Medi-Viper (2005)

By Past Nastification

The Medi-Vipers’ origin date waaaay back to the Marvel Comics run, where they popped up from time to time. They wore the old-fashioned head mirrors on their masked faces. If you’re wondering what a “head mirror” is, it’s the reflective circle on the metal band going around the Medi-Viper’s forwhead. Doctors used to wear them and I’m just old enough to have seen a few do it back when I was a kid. The Marvel Comics Medi-Vipers didn’t look exactly like this figure. This one is packed with loads of sinister detail, so going off-model was the right way to go.

The Medi-Viper is a wonderful figure. It’s one of the rare figures that visually connects the ARAH run to the Modern Era run. A New Sculpt figure with no real proportion issues, it could almost blend in with ARAH figures, given away only by the plastic arm rivets and the soft flexible “skirt” portion of the scrubs. The legs are just a tad too long in the thighs, but only enough to make the figure look tall and lean, but not deformed. The crisply sculpted details and long legs help it bridge nicely with Modern Era figures, too. You can’t lose with the Medi-Viper.

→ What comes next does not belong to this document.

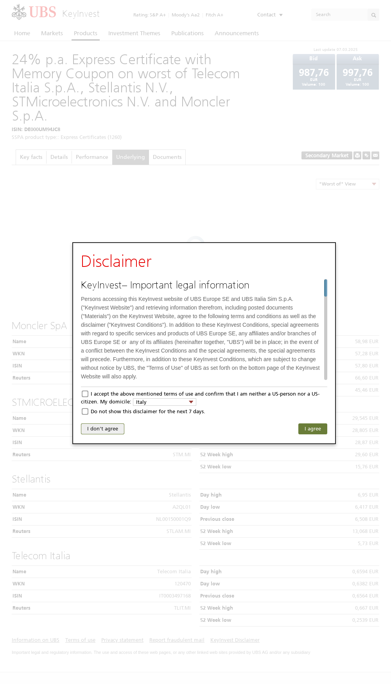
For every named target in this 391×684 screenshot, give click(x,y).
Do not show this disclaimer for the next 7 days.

The uniform is 70% surgical scrubs, 20% mad scientist weirdness and 10% military. This is a Cobra medical trooper ready to help Dr. Mindbender do some genetic tampering on a captive or to do battlefield surgery on a wounded Viper. The uniform’s base color is a green that’s one step towards removed from teal towards olive. It’s green, but not a green that the Joes would use. Too antiseptic.

(Okay, someone go ahead and tell me which Joe has exactly this shade of green.)

I have to admit that until I did some yojoe.com reference check for this review I forgot that the body is a recycle of the 2003 Scalpel body. It works perfectly for Scalpel and for a Medi-Vipers. It’s reasonable that they’d have identical uniforms. The coloring on each figure is just different enough- and close enough- that they seem to be co-workers on some level.

The sculpted-on gear includes the head mirror with some communication tech stuff on it, an armband of miniature medical vials (although they could just bullets), a chest plate with surgical instruments, knee pads, and durable work boots. The surgical instruments are a bit too Klingon in shape, but it’s a nice touch anyway and it does give a bit of “bad guy” dazzle.

The included gear includes a rifle, a knife, a flip-down surgical saw (attached to the wrist), and a backpack… thing. The backpack thing is nonsensical. It has shoulder pads and metal arms resembling pick axes, which yojoe.com refers to as “carry hooks”. To carry wounded soldiers off a battlefield? I really don’t know. Scalpel also came with the backpack thing and the carry hooks.

The best thing to do with the backpack thing and the carry hooks is to keep them off of the figure. The backpack thing doesn’t fit very well. This could be from the plastic starting to warp after 14 years. I can’t remember if plugged in better in 2005 or not. Either way, they detract from what’s already a great design. But if you happen to enjoy the extra bump of creepy the carry hooks provide, keep them on! Unlike the carry hooks, the “skirt” looks good, but it limits the leg/hip movement a bit.

Unlike so many of the New Sculpt figures, this one has aged particularly well. The colors, the sculpt, and the nominal Marvel influence all serve this figure well.

One comment

  • I don’t get the shoulder pads/pack thing. There’s some “new sculpt” era cliches, such as the knee pads (with no straps) and the bicep swivel arm band (only one side, though). And the plastic skirts that choose form over function.

    I’d have liked ARAH Medi-Viper, but this was better than none…since it hasn’t been revisited since. It would be interesting if the factory customizers could cobble something, using this head modified and Battle Corps Lifeline?